Document passage
★ ★ ★

Sterigenics
Sterigenics
One disturbing takeaway from the year-long mob and media assault on Sterigenics, the Willowbrook plant that sterilizes medical equipment, is that it leaves hundreds of other businesses in DuPage County alone vulnerable to the same contrived, targeted campaign, says air quality expert and author Rich Trzupek.
Trzupek told the DuPage Policy Journal that 2,196 facilities in the county in 2014, the most recent year for which statistics are available, reported emissions of compounds the federal EPA considers Hazardous Air Pollutants (HAPs). Most emissions were of compounds that are cancer causing (many substances in high enough concentrations are), and some of them are considered far more potent than ethylene oxide (EtO), the gas at the center of the issue in the Willowbrook area.
To compare HAP levels across businesses only, Trzupek carved out car and truck emissions, and those from what are called area sources, house paint, nail polish – even wildfires and plant life – that the EPA includes in its measurements. Mobile and area sources are in many cases responsible for the majority of emissions of HAPs, Trzupek said.

★ ★ ★

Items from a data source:

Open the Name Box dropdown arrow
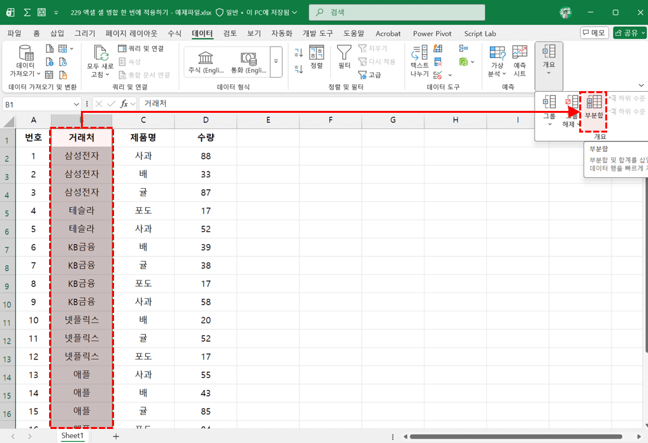This screenshot has height=443, width=648. click(76, 104)
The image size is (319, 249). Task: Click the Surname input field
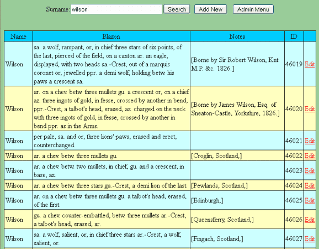click(x=116, y=9)
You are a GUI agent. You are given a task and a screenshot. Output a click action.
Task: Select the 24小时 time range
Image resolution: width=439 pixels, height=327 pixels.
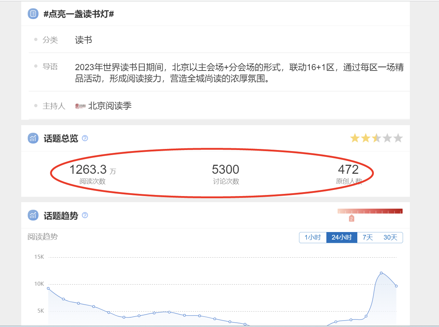click(341, 238)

★ ★ ★

Activity 1
Answer these questions about the Sterigenics passage:
(a) What does the Willowbrook plant sterilize?
(b) How many facilities in DuPage County reported emissions of Hazardous Air Pollutants in 2014?
(c) Which emissions did Trzupek carve out to compare HAP levels across businesses only?
Activity 2
Can you pick up the Sterigenics passage after its final sentence and carry it forward?
This material has no connection to the Sterigenics passage.

Expected output 1
(a) Medical equipment.
(b) 2,196.
(c) Car and truck emissions, and emissions from area sources such as house paint, nail polish, wildfires and plant life.

Expected output 2
Rich Trzupek
For example, Styrene emissions in DuPage over 2014 came in at 15,600 pounds; formaldehyde at 10,462 pounds, methanol at 16,290, and Hexane at 12,685 pounds. EtO at 153 pounds is far down on the list.
Trzupek said that in the past businesses emitting HAPs could be assured that if they met federal and state permit and regulatory requirements they would be able to keep operating. That is no longer the case given what’s happened to Sterigenics.
“Every one of those 2,196 facilities in DuPage County now has a target on its back,” Trzupek said. “Should the Chicago Tribune decide to make any one of them their next target [as Tribune reporter Michael Hawthorne has with Sterigenics] compliance with permit and regulatory obligations no longer provides protection.”
Trzupek also said Sterigenics has always been in compliance with regulatory requirements, and that levels of EtO detected near the Willowbrook plant never threatened anyone’s health. Yet under public pressure, Illinois EPA shut the plan down in February.
The company recently came to an agreement with the agency to reopen with stricter controls at the plant, which exceed the requirements in a tough, new law hurried through the General Assembly and signed by Gov. J.B. Pritzker in June. The company also agreed to donate $300,000 towards community and environmental projects.
But on July 24, a DuPage County judge delayed a ruling on the agreement with the Illinois EPA, giving residents time to comment. Last night, residents sounded off at a meeting, hosted by Illinois EPA officials, on the plant’s possible reopening.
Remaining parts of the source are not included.